**Selected passage:**
######

I became more intensely aware of all this, by the way, when I started writing a PHP grammar (very far from finished) and I see that, at the very top level, lexically, a PHP file contains just plain text, interspersed with actual code that is always delimited as follows:

 <? ... ?>

You see, in its origins, PHP is basically a template language (a topic I do know something about) and a template language has the basic feature that just plain text is a valid "program" in the language. So, in PHP, or in FreeMarker, the text:

 Hello, World!

is a valid PHP program or FreeMarker template and the effect is just to echo the text in the file. Of course, any interesting example of PHP (or FreeMarker) contains more than just plain text. So, a text fragment (or snippet or whatever) ends when we hit some sort of escape sequence that causes us to leave this plain text echoing mode. In PHP, that is <?. Or a text block can simply end with an EOF. But here are a couple of points. First of all, one way to express a text block ending when it encounters some actual PHP code would be something like:

 <IN_TEXT> MORE :  <ANY_CHAR : ~[]> ;
 <IN_TEXT> UNPARSED : <TEXT : "<?"> : PHP ;

It just gobbles any character until it hits the special sequence <? and then goes into the PHP lexical mode. However, you have the problem now that the TEXT token will include those initial characters <? which is not quite right. Well, one way of dealing with this in CongoCC would be to write the second line above as:

 <IN_TEXT> UNPARSED : <TEXT : "<?"> {matchedToken.truncate(2);} : PHP ;

Actually, I added the truncate() method very recently. Before then, it would have to be:

 {matchedToken.setEndOffset(matchedToken.getEndOffset()-2);}

But that is ugly enough that it is worth having a shorthand for that, hence the truncate() method. In any case, after the truncation, on the next iteration of tokenization, the machinery starts the next token at the very end of the previous one, which is now (after the truncation) right before the pointy bracket.

Now the other problem is that the TEXT might not end with <?. It could just end with the end of the file, i.e. there is no <? acting as a marker for the end.

######

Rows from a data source
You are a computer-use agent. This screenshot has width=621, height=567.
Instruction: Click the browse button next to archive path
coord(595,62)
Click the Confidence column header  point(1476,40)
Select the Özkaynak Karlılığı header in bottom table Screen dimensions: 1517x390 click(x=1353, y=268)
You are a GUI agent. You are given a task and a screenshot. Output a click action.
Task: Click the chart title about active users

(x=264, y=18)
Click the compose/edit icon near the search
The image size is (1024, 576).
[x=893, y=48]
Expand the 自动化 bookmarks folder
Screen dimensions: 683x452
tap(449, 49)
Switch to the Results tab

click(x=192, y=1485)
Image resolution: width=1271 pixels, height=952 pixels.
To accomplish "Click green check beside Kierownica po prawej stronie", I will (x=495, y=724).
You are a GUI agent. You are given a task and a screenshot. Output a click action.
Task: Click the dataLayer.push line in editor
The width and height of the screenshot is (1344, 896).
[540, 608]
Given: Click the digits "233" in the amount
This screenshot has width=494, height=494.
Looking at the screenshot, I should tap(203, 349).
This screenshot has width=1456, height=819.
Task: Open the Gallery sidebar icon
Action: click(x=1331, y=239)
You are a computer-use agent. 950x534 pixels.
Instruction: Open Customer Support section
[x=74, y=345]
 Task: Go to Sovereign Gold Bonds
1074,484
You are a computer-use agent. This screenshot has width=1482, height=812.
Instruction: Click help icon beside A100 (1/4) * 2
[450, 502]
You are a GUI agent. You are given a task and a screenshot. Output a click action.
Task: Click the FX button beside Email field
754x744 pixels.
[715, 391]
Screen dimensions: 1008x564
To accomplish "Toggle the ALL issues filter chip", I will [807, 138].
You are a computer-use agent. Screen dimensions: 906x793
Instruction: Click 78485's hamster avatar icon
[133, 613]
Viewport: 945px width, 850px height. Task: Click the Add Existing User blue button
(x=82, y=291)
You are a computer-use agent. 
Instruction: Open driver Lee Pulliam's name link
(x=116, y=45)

######

**What you will do:**
a) List every method called on matchedToken in the passage on writing a PHP grammar.
b) Rewrite the part of the passage on writing a PHP grammar starting at "I became more" and ending at "Hello, World!", putting "Velocity" in place of "FreeMarker".
c) In the passage on writing a PHP grammar, which method was added very recently?

**Answers in order:**
a) truncate(), setEndOffset(), getEndOffset()

b)
I became more intensely aware of all this, by the way, when I started writing a PHP grammar (very far from finished) and I see that, at the very top level, lexically, a PHP file contains just plain text, interspersed with actual code that is always delimited as follows:

 <? ... ?>

You see, in its origins, PHP is basically a template language (a topic I do know something about) and a template language has the basic feature that just plain text is a valid "program" in the language. So, in PHP, or in Velocity, the text:

 Hello, World!

c) The truncate() method.